Entries provided:
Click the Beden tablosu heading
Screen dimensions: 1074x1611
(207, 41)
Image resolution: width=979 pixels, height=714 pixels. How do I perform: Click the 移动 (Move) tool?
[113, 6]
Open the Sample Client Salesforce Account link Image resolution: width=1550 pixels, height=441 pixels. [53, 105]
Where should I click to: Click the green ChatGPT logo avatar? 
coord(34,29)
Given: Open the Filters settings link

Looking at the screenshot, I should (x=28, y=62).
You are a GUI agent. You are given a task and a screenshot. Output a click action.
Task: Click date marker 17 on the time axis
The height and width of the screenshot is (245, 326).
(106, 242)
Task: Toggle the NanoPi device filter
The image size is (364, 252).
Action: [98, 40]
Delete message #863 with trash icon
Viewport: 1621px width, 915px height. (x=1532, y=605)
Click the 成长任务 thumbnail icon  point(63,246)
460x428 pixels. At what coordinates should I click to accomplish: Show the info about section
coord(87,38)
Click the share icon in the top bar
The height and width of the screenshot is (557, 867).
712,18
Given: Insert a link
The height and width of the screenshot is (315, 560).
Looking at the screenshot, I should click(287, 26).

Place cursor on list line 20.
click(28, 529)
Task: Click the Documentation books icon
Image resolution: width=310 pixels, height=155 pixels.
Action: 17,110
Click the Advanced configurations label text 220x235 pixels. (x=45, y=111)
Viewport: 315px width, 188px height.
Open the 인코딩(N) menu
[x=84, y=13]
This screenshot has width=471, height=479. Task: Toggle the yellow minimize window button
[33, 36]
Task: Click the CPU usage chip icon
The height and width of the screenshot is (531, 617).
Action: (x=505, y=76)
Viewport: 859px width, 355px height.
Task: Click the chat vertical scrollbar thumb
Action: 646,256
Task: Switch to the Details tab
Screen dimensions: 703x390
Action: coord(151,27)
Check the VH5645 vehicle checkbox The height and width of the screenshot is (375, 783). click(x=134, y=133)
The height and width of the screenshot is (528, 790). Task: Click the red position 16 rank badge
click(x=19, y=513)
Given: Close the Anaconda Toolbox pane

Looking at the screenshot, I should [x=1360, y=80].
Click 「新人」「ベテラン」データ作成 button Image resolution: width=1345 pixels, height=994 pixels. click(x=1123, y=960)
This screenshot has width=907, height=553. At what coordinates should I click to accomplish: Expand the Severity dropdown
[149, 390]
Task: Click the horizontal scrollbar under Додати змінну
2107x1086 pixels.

Work required:
Everything from the first line of the entries above through the line with "Task: Click the Documentation books icon" is to be reproduced exactly, and nothing else.

Response to this task:
Click the Beden tablosu heading
Screen dimensions: 1074x1611
(207, 41)
Image resolution: width=979 pixels, height=714 pixels. How do I perform: Click the 移动 (Move) tool?
[113, 6]
Open the Sample Client Salesforce Account link Image resolution: width=1550 pixels, height=441 pixels. [53, 105]
Where should I click to: Click the green ChatGPT logo avatar? 
coord(34,29)
Given: Open the Filters settings link

Looking at the screenshot, I should (x=28, y=62).
You are a GUI agent. You are given a task and a screenshot. Output a click action.
Task: Click date marker 17 on the time axis
The height and width of the screenshot is (245, 326).
(106, 242)
Task: Toggle the NanoPi device filter
The image size is (364, 252).
Action: [98, 40]
Delete message #863 with trash icon
Viewport: 1621px width, 915px height. (x=1532, y=605)
Click the 成长任务 thumbnail icon  point(63,246)
460x428 pixels. At what coordinates should I click to accomplish: Show the info about section
coord(87,38)
Click the share icon in the top bar
The height and width of the screenshot is (557, 867).
712,18
Given: Insert a link
The height and width of the screenshot is (315, 560).
Looking at the screenshot, I should click(287, 26).

Place cursor on list line 20.
click(28, 529)
Task: Click the Documentation books icon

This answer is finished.